Problem to solve:
Can you reproduce verbatim the part of the records that opens with the line containing "How do I perform: Click" and continues through the end of the records, with the pictures left out?

(Saved data entries)
━━━━━━━━━━━━━━━━━━━━━━━━━━━━━━

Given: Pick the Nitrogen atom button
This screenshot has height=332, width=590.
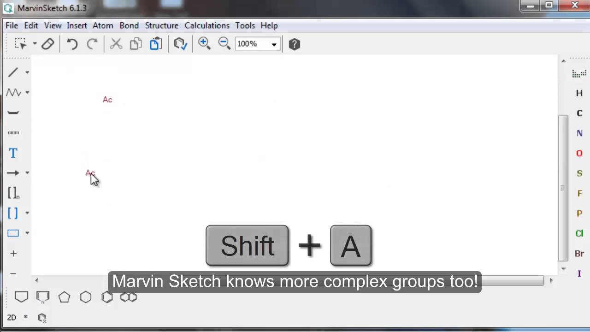Looking at the screenshot, I should point(579,133).
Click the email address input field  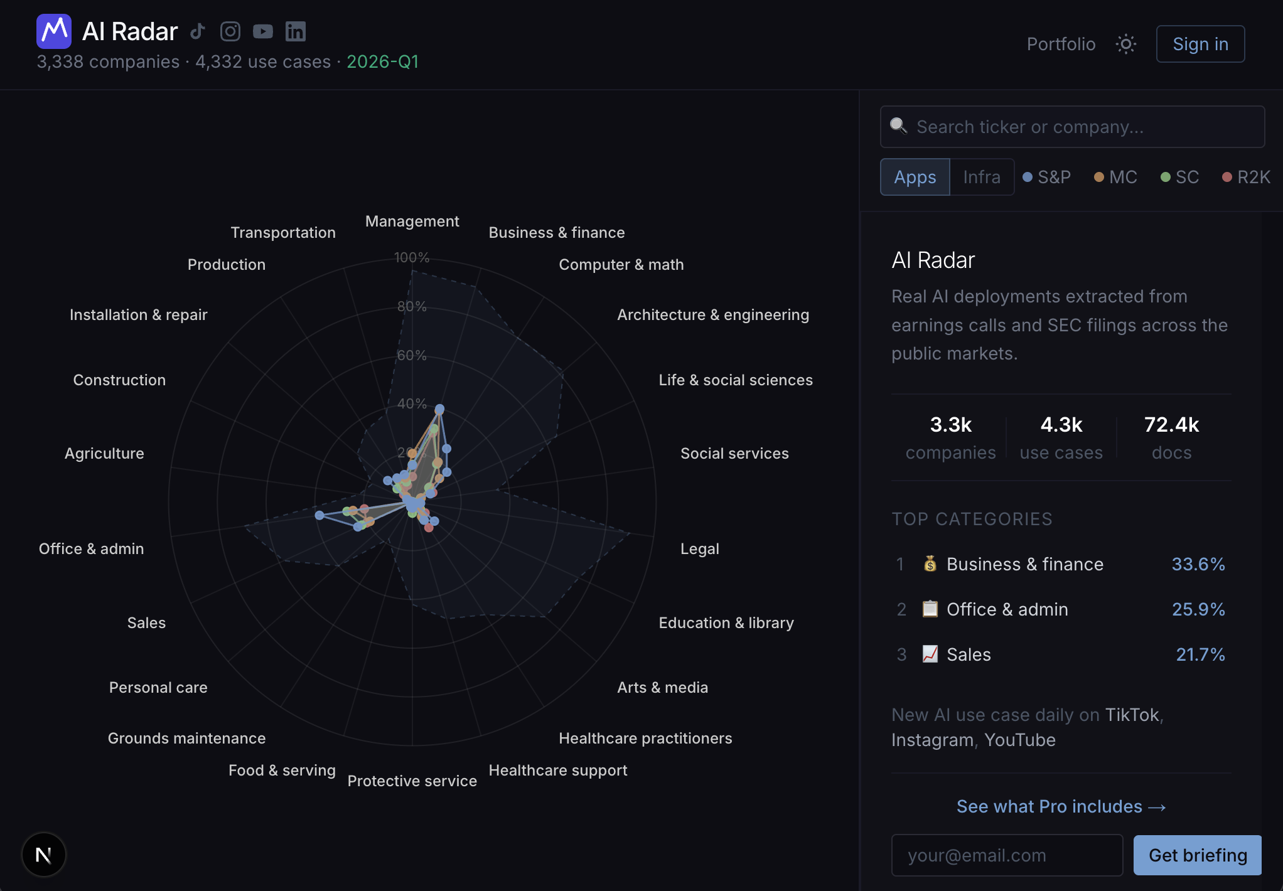[x=1007, y=855]
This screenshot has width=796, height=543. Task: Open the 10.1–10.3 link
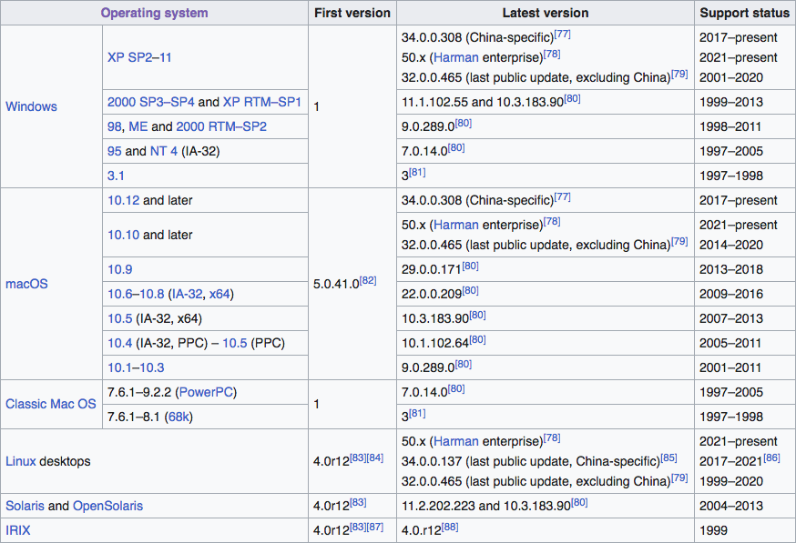pos(136,367)
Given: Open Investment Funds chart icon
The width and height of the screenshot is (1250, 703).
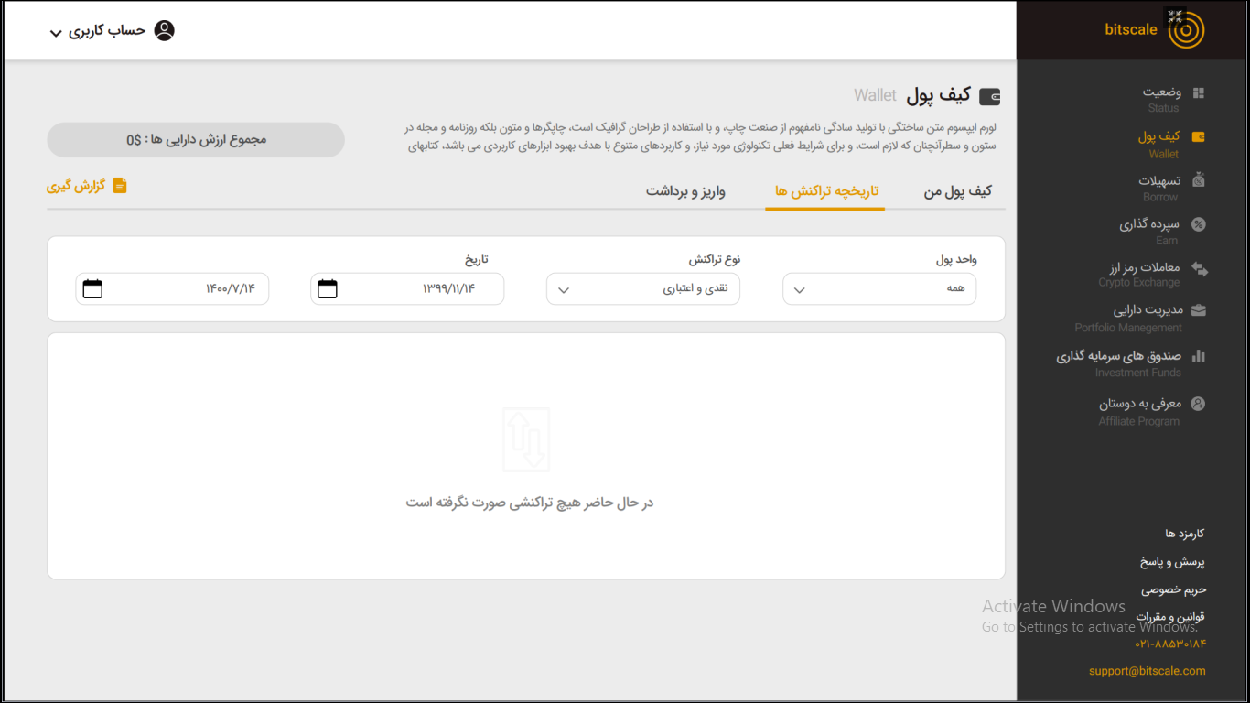Looking at the screenshot, I should (x=1199, y=356).
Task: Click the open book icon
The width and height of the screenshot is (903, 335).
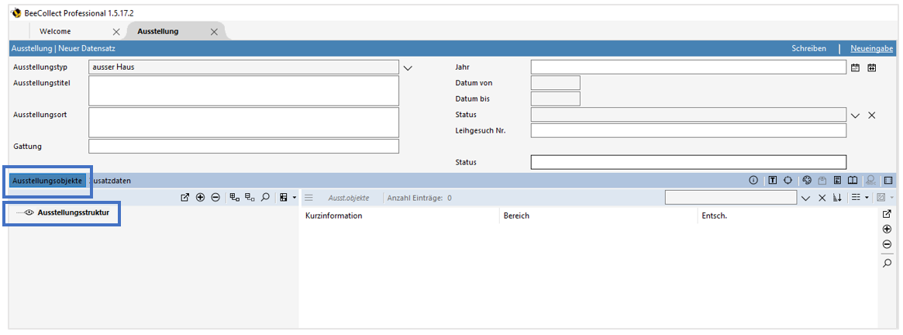Action: pyautogui.click(x=852, y=181)
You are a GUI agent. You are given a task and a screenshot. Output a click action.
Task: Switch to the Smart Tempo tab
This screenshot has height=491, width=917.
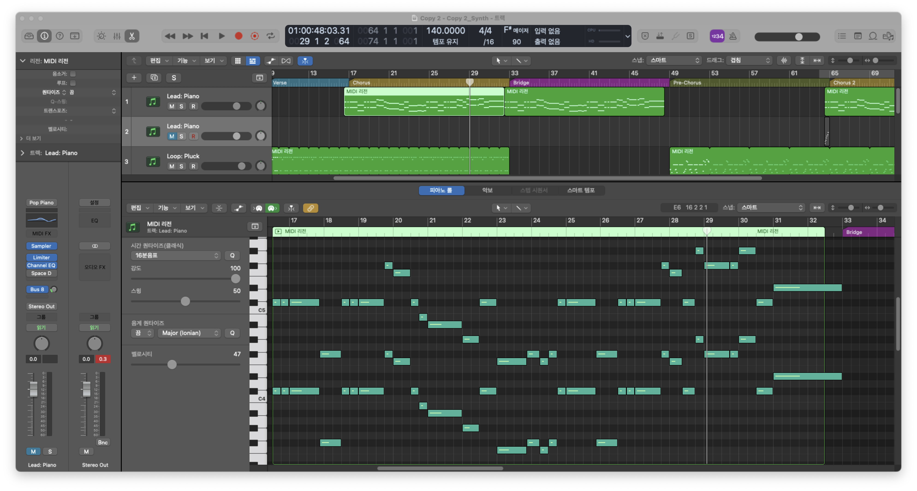581,190
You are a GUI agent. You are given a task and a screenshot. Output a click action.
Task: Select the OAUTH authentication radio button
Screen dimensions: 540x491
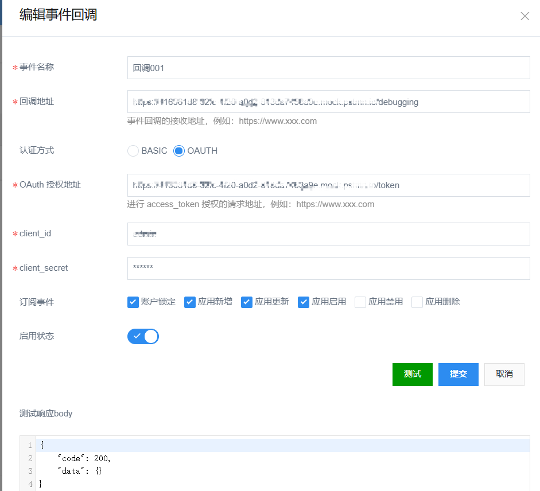click(179, 151)
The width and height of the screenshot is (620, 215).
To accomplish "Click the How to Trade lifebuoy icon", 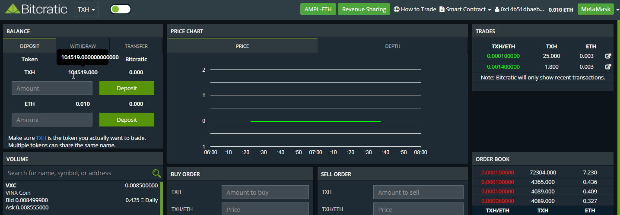I will point(397,9).
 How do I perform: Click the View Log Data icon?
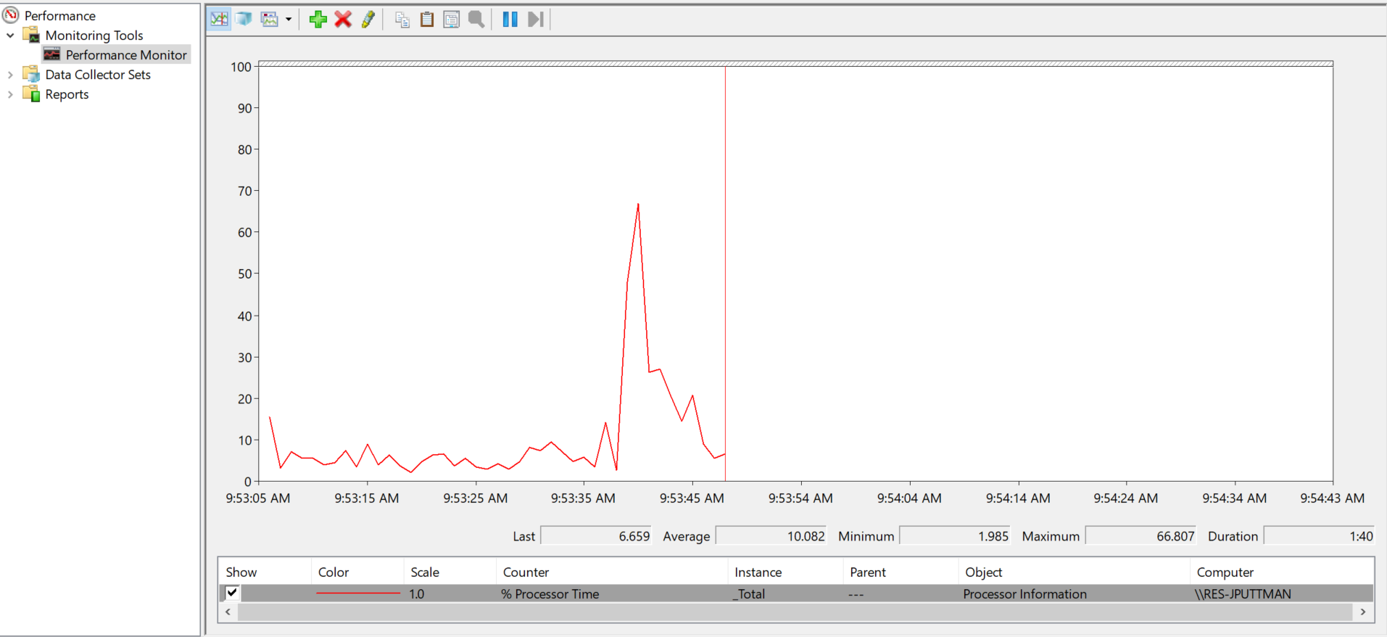point(244,20)
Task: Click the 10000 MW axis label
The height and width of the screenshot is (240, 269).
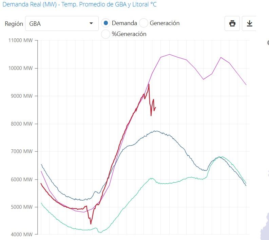Action: click(21, 68)
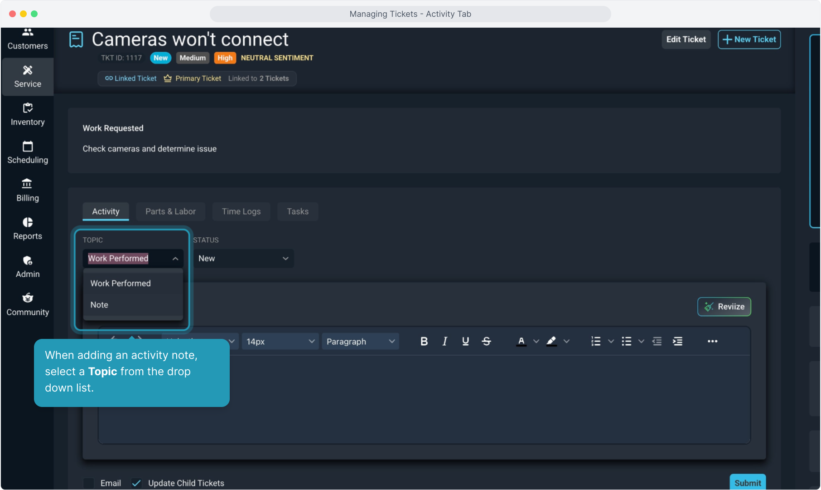Submit the activity note
The image size is (821, 490).
(747, 482)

━━━━━━━━━━━━━━━━━━━━━━━━━━━━━━

Right answer:
 How do I perform: Click the View Log Data icon?
point(244,20)
Task: Click the 10000 MW axis label
The height and width of the screenshot is (240, 269).
Action: click(21, 68)
Submit the activity note
The image size is (821, 490).
(747, 482)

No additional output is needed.